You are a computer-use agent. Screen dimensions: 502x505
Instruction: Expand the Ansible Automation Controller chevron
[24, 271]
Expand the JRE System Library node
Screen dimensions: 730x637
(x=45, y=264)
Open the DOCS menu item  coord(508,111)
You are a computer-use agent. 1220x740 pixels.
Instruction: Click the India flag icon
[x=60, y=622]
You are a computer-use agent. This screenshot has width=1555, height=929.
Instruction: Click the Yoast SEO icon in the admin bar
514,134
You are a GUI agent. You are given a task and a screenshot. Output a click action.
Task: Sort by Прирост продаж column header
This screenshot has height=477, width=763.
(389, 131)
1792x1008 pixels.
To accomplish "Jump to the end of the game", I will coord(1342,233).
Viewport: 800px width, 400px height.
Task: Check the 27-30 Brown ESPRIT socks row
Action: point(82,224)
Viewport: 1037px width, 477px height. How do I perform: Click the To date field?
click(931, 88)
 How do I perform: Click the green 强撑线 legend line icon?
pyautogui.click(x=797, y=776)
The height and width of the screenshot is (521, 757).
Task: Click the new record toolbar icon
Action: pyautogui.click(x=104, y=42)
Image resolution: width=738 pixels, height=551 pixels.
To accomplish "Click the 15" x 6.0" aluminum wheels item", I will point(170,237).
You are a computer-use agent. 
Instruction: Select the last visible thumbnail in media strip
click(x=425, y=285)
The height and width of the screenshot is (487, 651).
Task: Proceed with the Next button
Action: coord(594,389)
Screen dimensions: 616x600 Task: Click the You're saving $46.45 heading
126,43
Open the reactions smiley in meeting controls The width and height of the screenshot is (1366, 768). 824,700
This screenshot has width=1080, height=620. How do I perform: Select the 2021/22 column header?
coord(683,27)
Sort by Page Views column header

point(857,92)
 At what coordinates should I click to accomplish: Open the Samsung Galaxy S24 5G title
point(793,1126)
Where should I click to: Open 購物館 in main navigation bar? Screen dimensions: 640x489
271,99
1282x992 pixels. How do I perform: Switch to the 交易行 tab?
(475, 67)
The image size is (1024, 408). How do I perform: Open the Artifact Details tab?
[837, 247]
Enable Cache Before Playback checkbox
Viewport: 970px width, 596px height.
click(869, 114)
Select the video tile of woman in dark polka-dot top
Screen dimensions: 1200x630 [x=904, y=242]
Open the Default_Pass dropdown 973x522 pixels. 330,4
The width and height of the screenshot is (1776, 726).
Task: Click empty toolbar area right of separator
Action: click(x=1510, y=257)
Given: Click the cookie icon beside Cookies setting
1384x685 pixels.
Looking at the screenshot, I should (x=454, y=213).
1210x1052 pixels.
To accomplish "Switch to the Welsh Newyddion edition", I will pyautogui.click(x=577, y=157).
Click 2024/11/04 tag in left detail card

About this exercise:
Within the data above, how many lines include "item"? The number alone is the answer.

Task result:
2